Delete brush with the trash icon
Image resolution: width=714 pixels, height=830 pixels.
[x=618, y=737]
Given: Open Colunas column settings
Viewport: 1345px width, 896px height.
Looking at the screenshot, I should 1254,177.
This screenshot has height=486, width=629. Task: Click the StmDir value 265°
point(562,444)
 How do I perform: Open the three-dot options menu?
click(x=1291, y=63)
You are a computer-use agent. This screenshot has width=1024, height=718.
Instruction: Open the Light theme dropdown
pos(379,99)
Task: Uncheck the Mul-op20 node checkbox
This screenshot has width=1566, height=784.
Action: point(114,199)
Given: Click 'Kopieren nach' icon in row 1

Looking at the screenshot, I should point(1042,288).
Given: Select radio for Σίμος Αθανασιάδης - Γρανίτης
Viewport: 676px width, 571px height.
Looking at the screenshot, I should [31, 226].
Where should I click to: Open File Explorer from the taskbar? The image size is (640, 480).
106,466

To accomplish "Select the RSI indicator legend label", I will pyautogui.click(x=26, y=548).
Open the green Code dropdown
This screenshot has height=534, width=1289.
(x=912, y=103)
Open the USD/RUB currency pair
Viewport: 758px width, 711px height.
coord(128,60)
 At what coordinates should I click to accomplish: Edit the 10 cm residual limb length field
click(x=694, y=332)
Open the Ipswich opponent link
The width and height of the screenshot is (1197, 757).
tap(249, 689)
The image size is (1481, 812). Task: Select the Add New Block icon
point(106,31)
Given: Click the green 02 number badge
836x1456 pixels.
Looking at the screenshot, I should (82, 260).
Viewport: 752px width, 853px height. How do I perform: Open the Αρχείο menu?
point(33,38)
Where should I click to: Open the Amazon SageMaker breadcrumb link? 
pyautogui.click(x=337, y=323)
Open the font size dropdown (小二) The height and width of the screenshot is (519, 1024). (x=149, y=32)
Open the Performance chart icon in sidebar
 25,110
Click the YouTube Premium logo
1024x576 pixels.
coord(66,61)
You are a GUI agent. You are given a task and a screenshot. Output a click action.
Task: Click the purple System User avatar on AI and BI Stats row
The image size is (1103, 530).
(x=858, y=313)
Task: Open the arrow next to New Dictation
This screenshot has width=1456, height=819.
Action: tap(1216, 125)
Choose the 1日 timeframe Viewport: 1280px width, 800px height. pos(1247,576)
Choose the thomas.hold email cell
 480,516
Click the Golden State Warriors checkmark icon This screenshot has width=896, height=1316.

====================

- PROMPT: Could you reproduce every entry above exactly as written?

- RESULT OF THE TASK:
Delete brush with the trash icon
Image resolution: width=714 pixels, height=830 pixels.
[x=618, y=737]
Given: Open Colunas column settings
Viewport: 1345px width, 896px height.
Looking at the screenshot, I should 1254,177.
This screenshot has height=486, width=629. Task: Click the StmDir value 265°
point(562,444)
 How do I perform: Open the three-dot options menu?
click(x=1291, y=63)
You are a computer-use agent. This screenshot has width=1024, height=718.
Instruction: Open the Light theme dropdown
pos(379,99)
Task: Uncheck the Mul-op20 node checkbox
This screenshot has width=1566, height=784.
Action: point(114,199)
Given: Click 'Kopieren nach' icon in row 1

Looking at the screenshot, I should point(1042,288).
Given: Select radio for Σίμος Αθανασιάδης - Γρανίτης
Viewport: 676px width, 571px height.
Looking at the screenshot, I should [31, 226].
Where should I click to: Open File Explorer from the taskbar? The image size is (640, 480).
106,466

To accomplish "Select the RSI indicator legend label", I will pyautogui.click(x=26, y=548).
Open the green Code dropdown
This screenshot has height=534, width=1289.
(x=912, y=103)
Open the USD/RUB currency pair
Viewport: 758px width, 711px height.
coord(128,60)
 At what coordinates should I click to accomplish: Edit the 10 cm residual limb length field
click(x=694, y=332)
Open the Ipswich opponent link
The width and height of the screenshot is (1197, 757).
tap(249, 689)
The image size is (1481, 812). Task: Select the Add New Block icon
point(106,31)
Given: Click the green 02 number badge
836x1456 pixels.
Looking at the screenshot, I should (82, 260).
Viewport: 752px width, 853px height. How do I perform: Open the Αρχείο menu?
point(33,38)
Where should I click to: Open the Amazon SageMaker breadcrumb link? 
pyautogui.click(x=337, y=323)
Open the font size dropdown (小二) The height and width of the screenshot is (519, 1024). (x=149, y=32)
Open the Performance chart icon in sidebar
 25,110
Click the YouTube Premium logo
1024x576 pixels.
coord(66,61)
You are a GUI agent. You are given a task and a screenshot. Output a click action.
Task: Click the purple System User avatar on AI and BI Stats row
The image size is (1103, 530).
(x=858, y=313)
Task: Open the arrow next to New Dictation
This screenshot has width=1456, height=819.
Action: tap(1216, 125)
Choose the 1日 timeframe Viewport: 1280px width, 800px height. pos(1247,576)
Choose the thomas.hold email cell
 480,516
Click the Golden State Warriors checkmark icon This screenshot has width=896, height=1316.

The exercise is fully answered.